# SFT for Multi-round Chat

We conduct supervised fine-tuning here for multi-turn chat. The data is supposed to be processed into the standard format (see [SFT DATA DIR](https://huggingface.co/datasets/SFT DATA DIR)) for an example). 

We formulate the problem into a multi-turn chat format where the ``user'' prompts the assistant (LLM) to solve a math problem and provides the external feedback. An example is as follows.

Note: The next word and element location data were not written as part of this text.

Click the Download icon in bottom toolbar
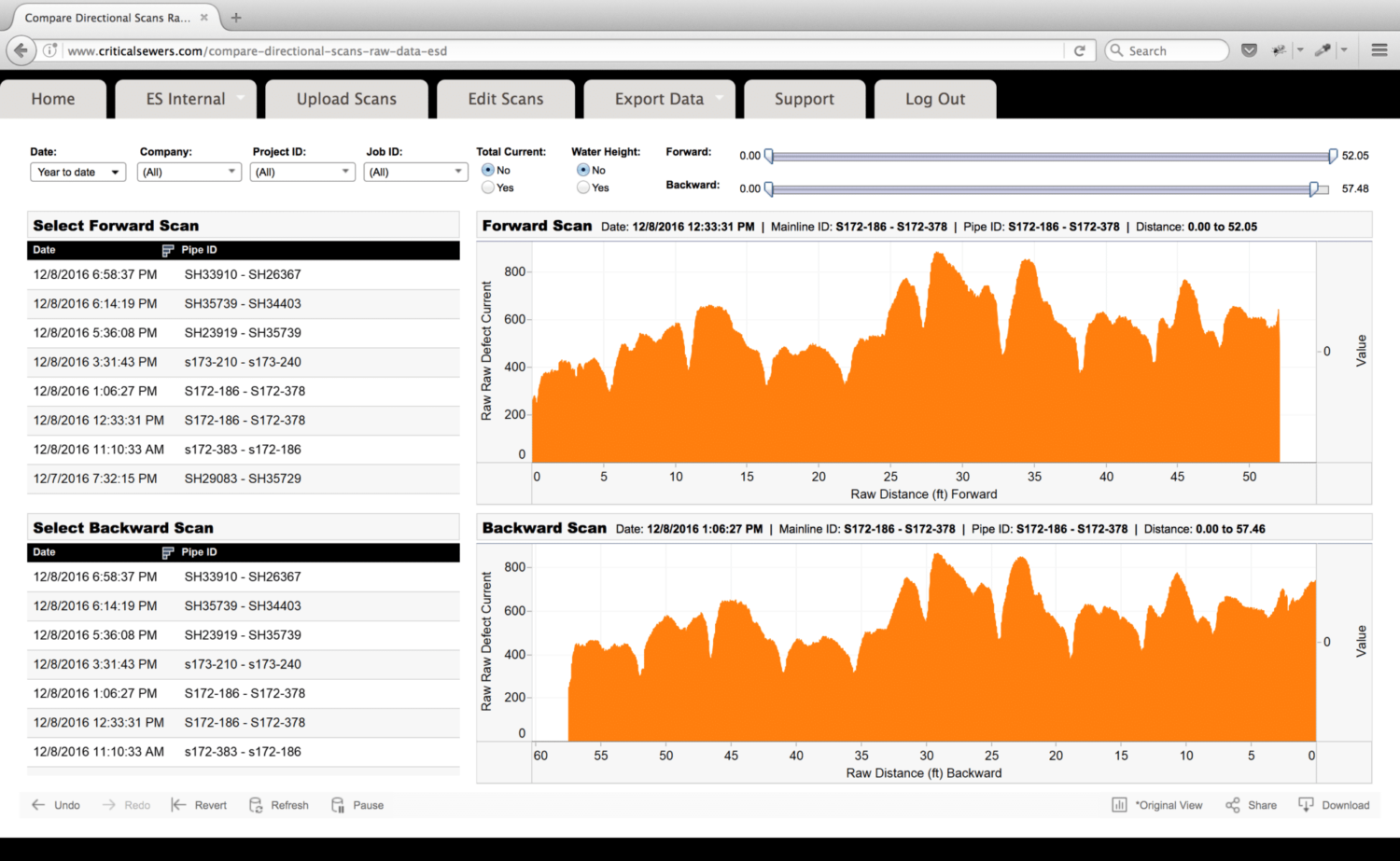[x=1306, y=805]
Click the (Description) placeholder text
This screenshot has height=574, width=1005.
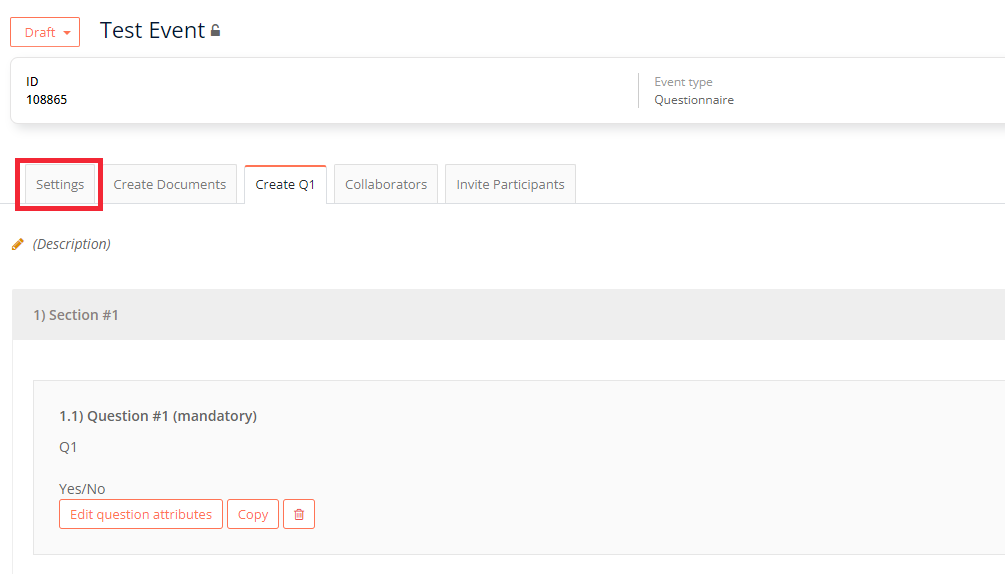coord(72,244)
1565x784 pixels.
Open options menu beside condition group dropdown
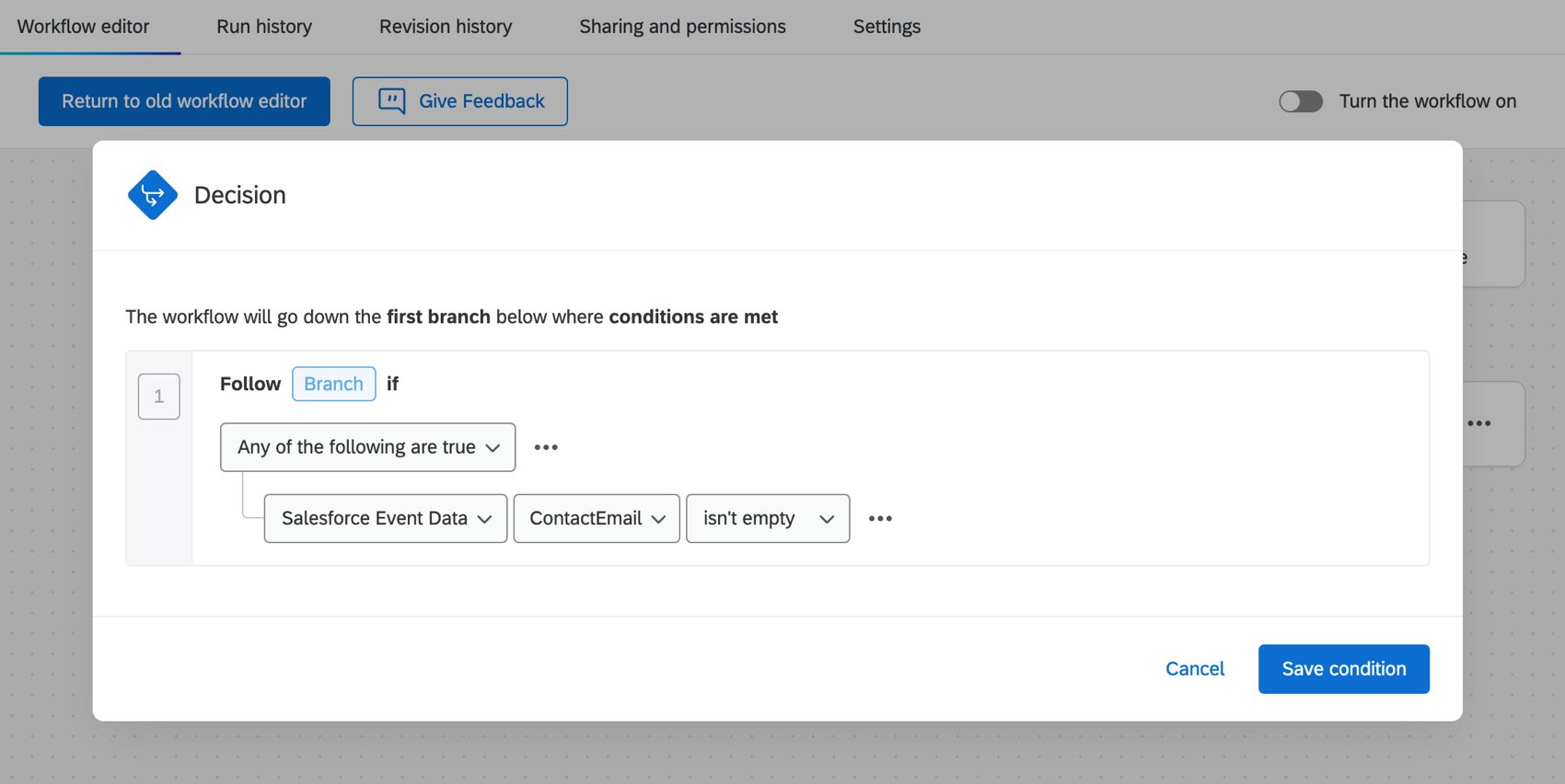(546, 447)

- **User**: Nine adults went to a play with seven children. Adult tickets are $11 each and children's tickets are $7 each. How many dollars more did the adults' tickets cost in total than the children's tickets in total?"
- **Assistant**: Let's solve this problem using Python code.\n```python\nadult_price = 11\nchild_price = 7\nadult_count = 9\nchild_count = 7\nadult_ticket_total = adult_price * adult_count\nchild_ticket_total = child_price * child_count\nadult_ticket_total - child_ticket_total\n```
- **User**: ```output\n50\n```
- **Assistant**: Thus the adult's ticket total was \\boxed{50} dollars more than the children's tickets total.

We will mask all user turns so that they do not contribute to the gradient. 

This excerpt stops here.